Пока мы шагали через поле, я лихорадочно думал, не рвануть ли мне в сторону. Слева было открытое пространство, всё в весенней грязи, но вот справа росли какие-то кусты. Я был уверен, что догнать меня он не догонит. А что он будет стрелять — вообще не верилось. Но в то же время мне было страшно. Вообще страшно, в целом, а не из-за конвоира или винтовки у него под мышкой. Это был противный, оглушающий страх, от которого я стал безвольным и вскоре бросил даже мысли о бегстве, а смотрел, как приближается опушка рощи вокруг станции и зачем-то считал шаги.
Как я и предположил, немцам я был на фик не нужен. Не знаю, за кого они меня приняли сперва, но возиться со мной желания не имели. Я сообразил теперь, что эта часть шла, скорей всего по своим делам — фронтовая часть, неполного состава, и пойманный случайно на лесной дороге русский пацан в камуфляже для них был лишней головной болью. А „АСК“ учил нас, что любой хороший командир-фронтовик старается головную боль спихнуть с плеч своих людей на плечи тех, у кого голова обязана болеть по должности. Небритый, скорее всего, был хорошим командиром — его люди выглядели сытыми, весёлыми и быстро подчинялись приказам. Вот он и отрядил бойца — веди, мол, Отто Какойтович, это чучело… куда?
Вот это и интересно. Не для Отто — он меня сдаст и обратно пошагает, на обед успеет, наверное. А вот для меня — интересно, и очень.

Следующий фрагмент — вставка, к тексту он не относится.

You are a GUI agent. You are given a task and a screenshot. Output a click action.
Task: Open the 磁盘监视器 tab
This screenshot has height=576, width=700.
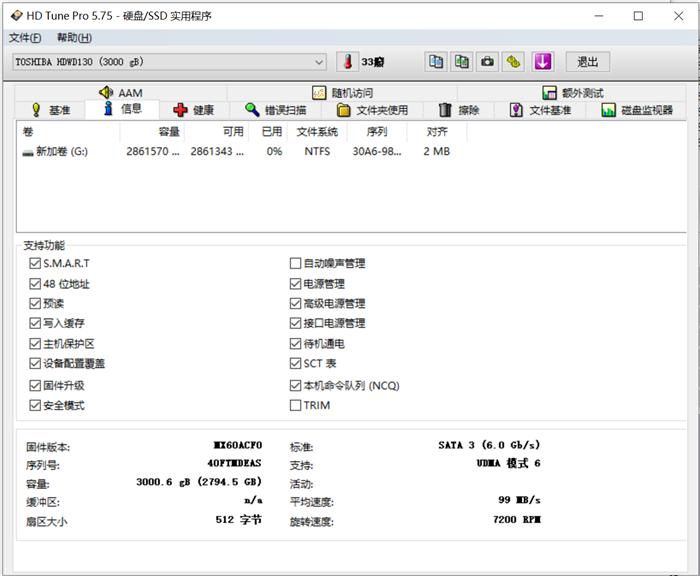[637, 110]
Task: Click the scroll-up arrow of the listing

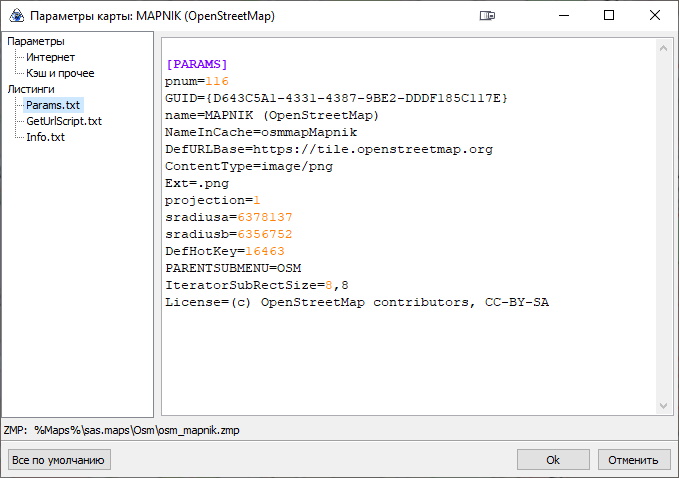Action: coord(661,47)
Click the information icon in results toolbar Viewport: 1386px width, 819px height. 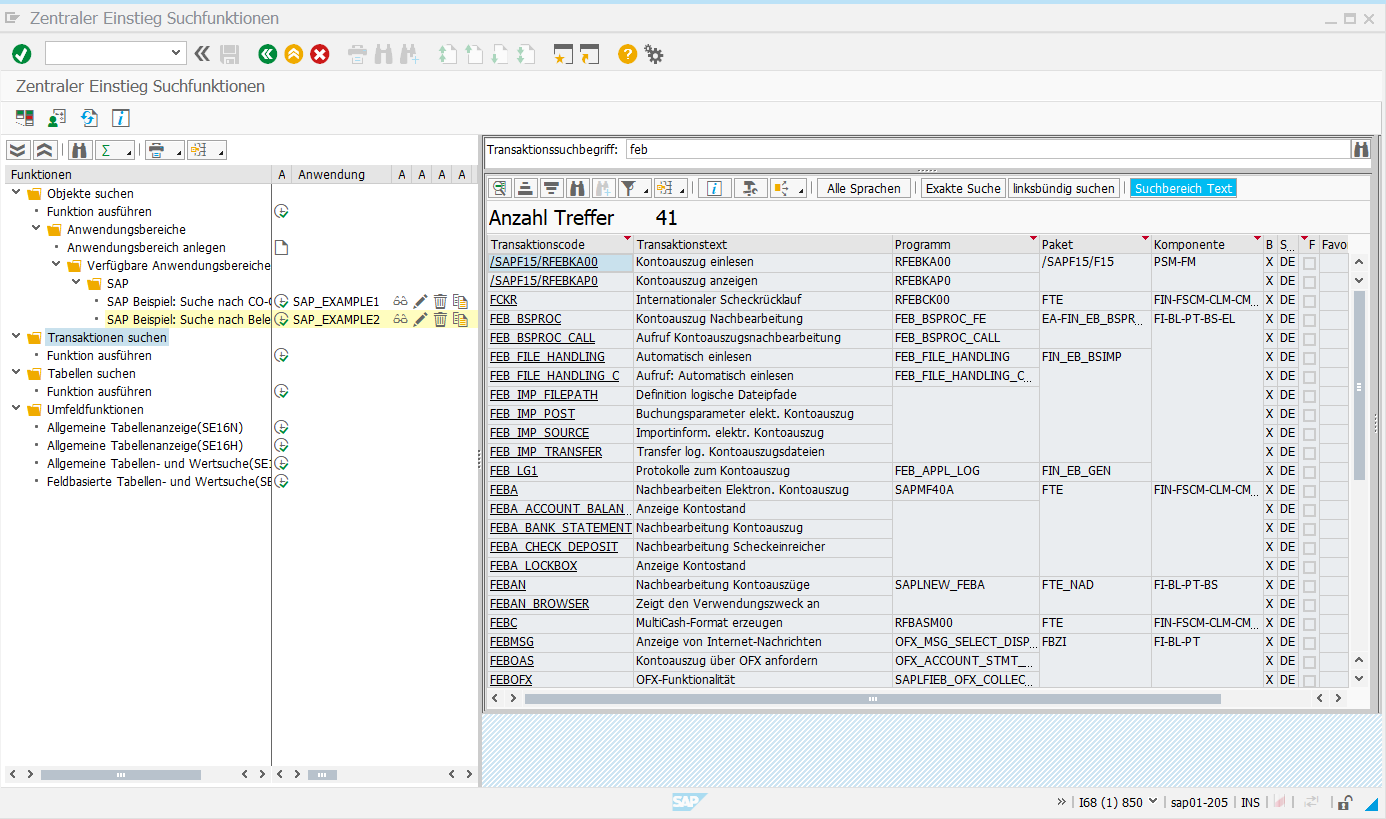(x=714, y=188)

Немец меня не торопил. Он вообще ничего не говорил, а когда я пару раз оглянулся, то увидел, что у него абсолютно равнодушные глаза. От этого мне стало ещё страшнее. Я понял вдруг: он доведёт меня, куда надо и сдаст кому надо, а потом забудет обо мне. Если бы ему приказали меня накормить и отпустить — он бы сделал так и тут же забыл обо мне. Приказали бы отвести в поле и расстрелять — он выполнил бы приказ и забыл бы обо мне точно так же. Это и было страшно.

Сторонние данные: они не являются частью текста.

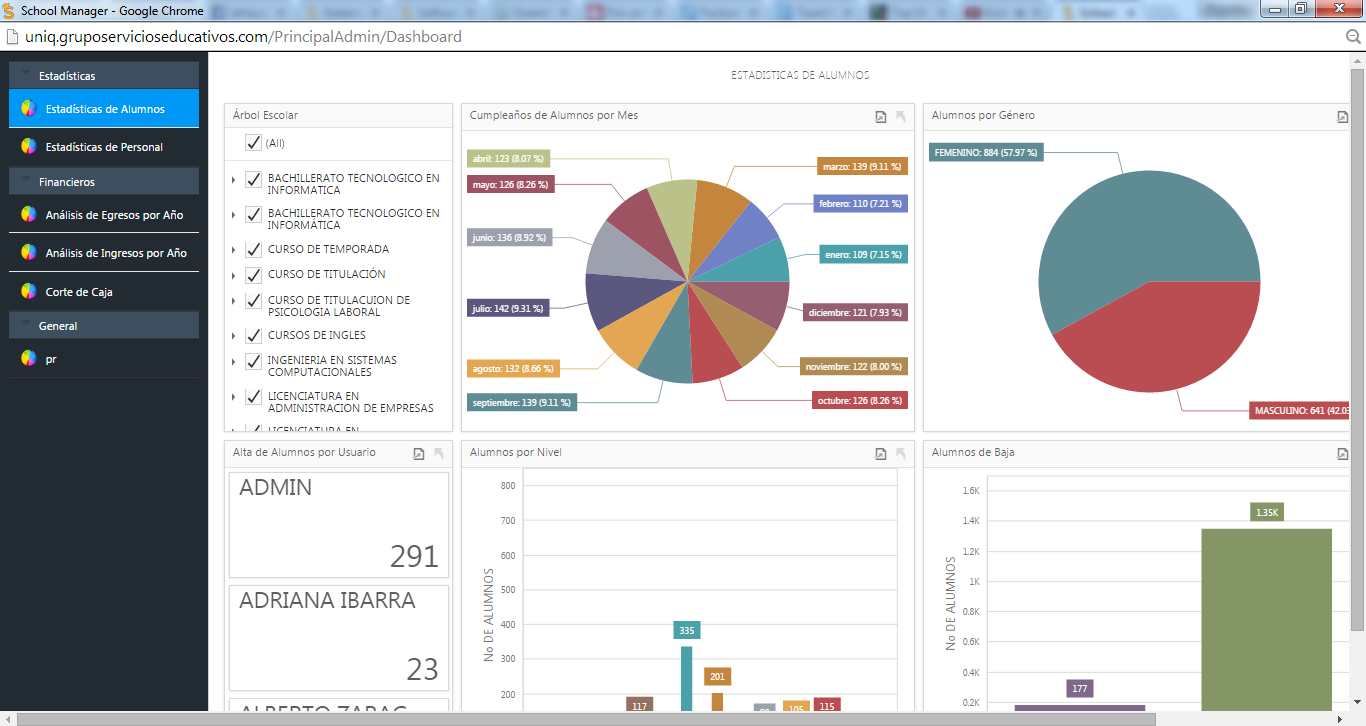This screenshot has width=1366, height=726.
Task: Expand INGENIERIA EN SISTEMAS COMPUTACIONALES node
Action: pyautogui.click(x=234, y=361)
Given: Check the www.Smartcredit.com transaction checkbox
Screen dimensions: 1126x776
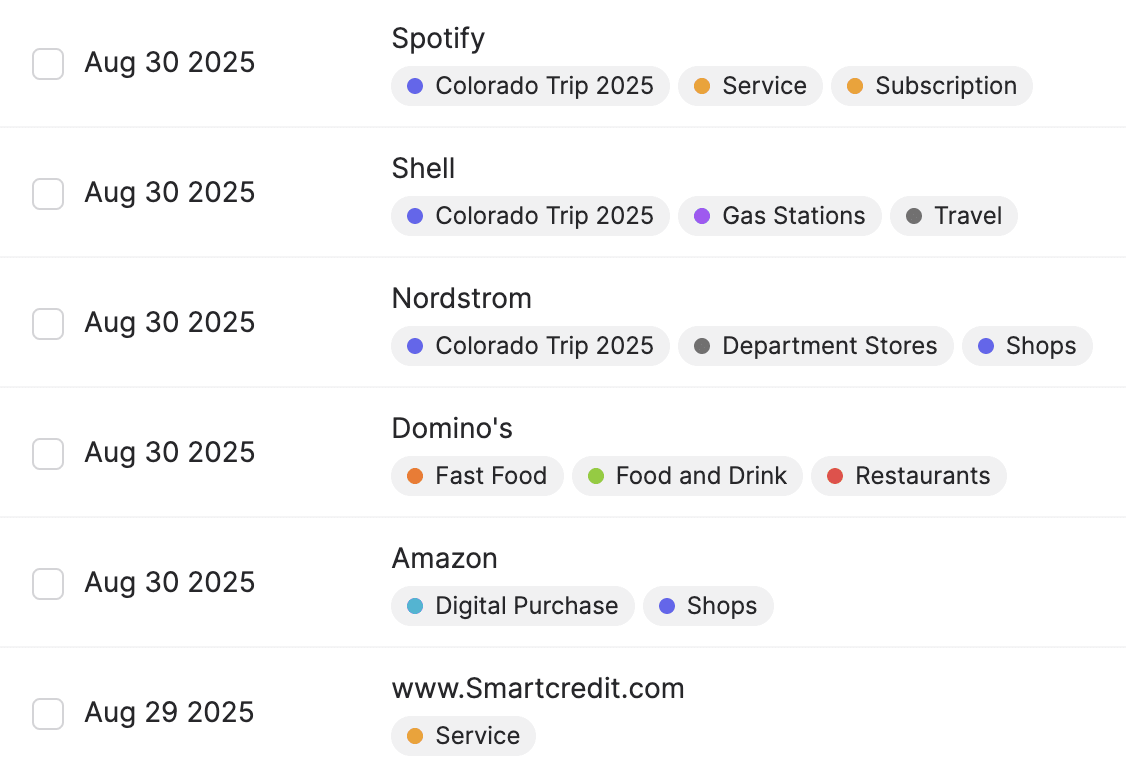Looking at the screenshot, I should [x=48, y=714].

Нет, если я побегу, он выстрелит. Потом проверит, убил ли меня, пойдёт обратно и доложит о произошедшем. А потом пойдёт на кухню получать обед. Я почувствовал дикий спазм в животе и даже замычал от этой резкой боли, а потом опять оглянулся.
— Хальт, — сказал немец и показал рукой, чтобы я остановился. Что-то ещё сказал — я не понял и заискивающе пожал плечами, даже самому стало противно. Но немец был не из кино, он был настоящий, понимаете? Я не мог ничего с собой поделать. — Идти… штат, — он показал рукой налево, сошёл на обочину сам и потыкал рукой. Какой „штат“? А, он сказал „ждать“! Я подошёл — мои кроссовки с чавканьем погрузились в грязь. Немец был в грубых ботинках с короткими гетрами, ему легче. Он сел на сухую кочку, а я остался стоять. Меня начало потряхивать, я сунул руки в карманы, стоял и смотрел на него, не понимая, зачем мы сошли с дороги. Немец достал сигареты в яркой пачке — я с удивлением узнал „Pall-Mall“ и невольно улыбнулся. Наверное, улыбка получилась тоже жалкой, потому что немец вдруг протянул мне пачку и, прикуривая другой рукой от зажигалки, сказал: — Раухен, нун?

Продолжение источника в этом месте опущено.